> **TASK TO COMPLETE**
Please output only the lines that begin at the line with "Task: Click the" and run through the end of the entries below, exactly as written. Drop all pictures.

··· SOURCE DATA

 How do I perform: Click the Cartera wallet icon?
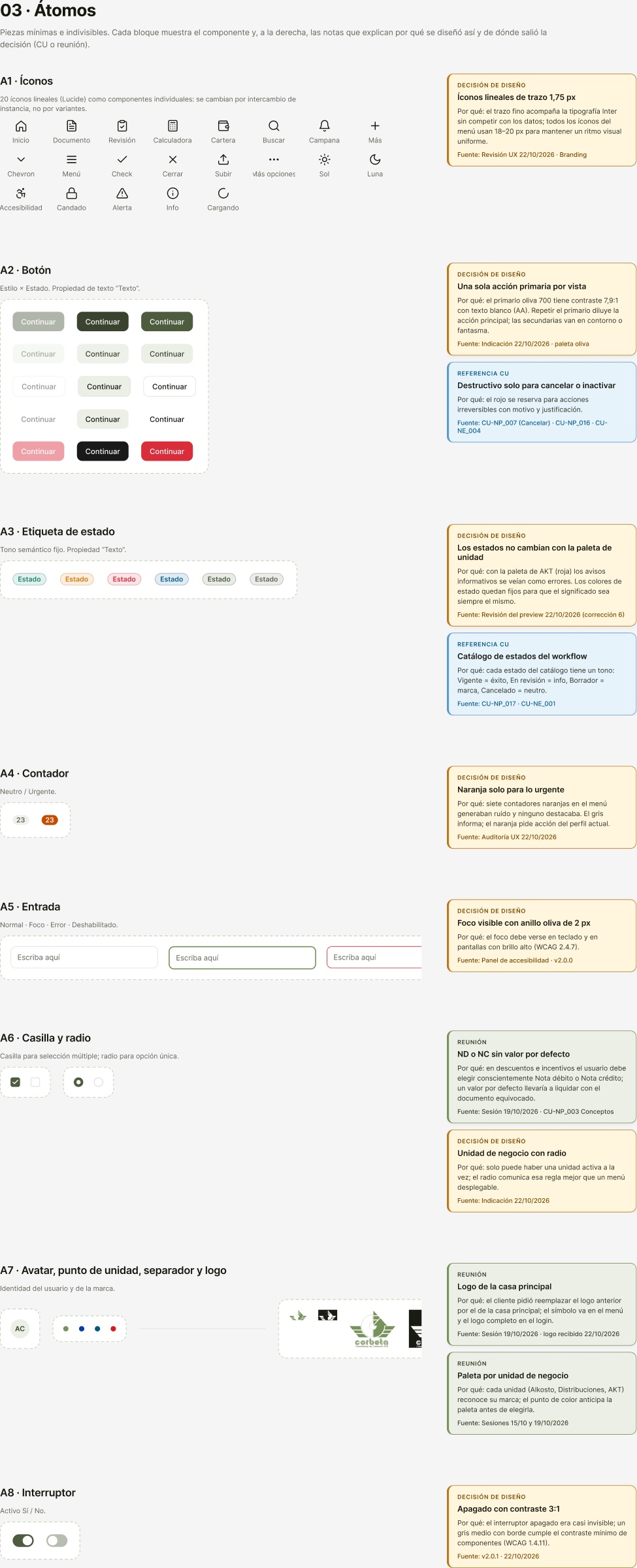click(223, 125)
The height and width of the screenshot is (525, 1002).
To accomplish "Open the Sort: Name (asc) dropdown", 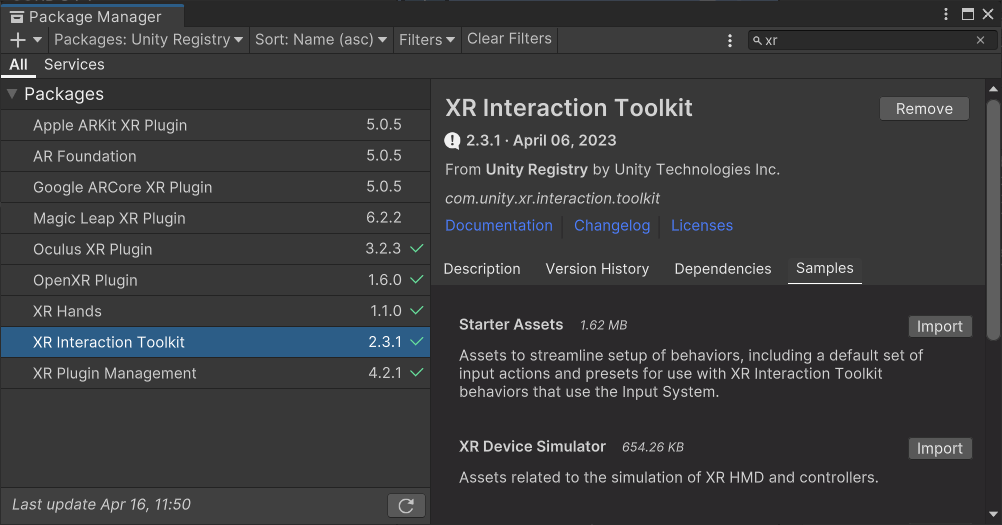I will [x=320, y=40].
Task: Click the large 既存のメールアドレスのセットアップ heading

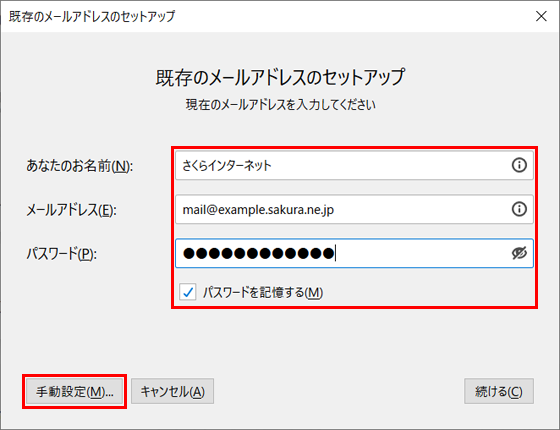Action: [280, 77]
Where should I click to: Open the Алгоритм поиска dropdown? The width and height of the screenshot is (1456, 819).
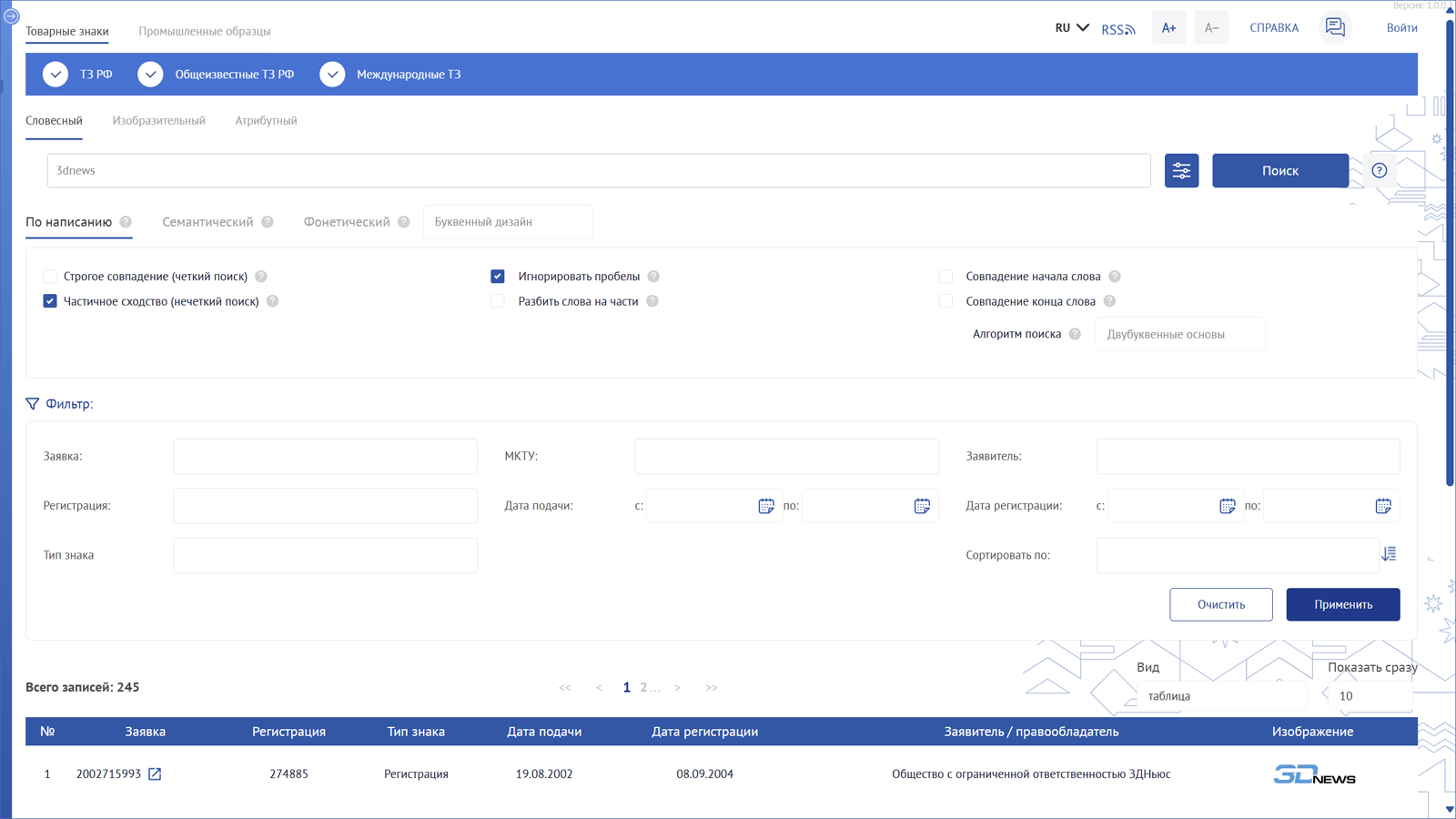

······

> **WRITTEN SOLUTION**
Task: Click the large 既存のメールアドレスのセットアップ heading

Action: [280, 77]
Where should I click to: Open the Алгоритм поиска dropdown? The width and height of the screenshot is (1456, 819).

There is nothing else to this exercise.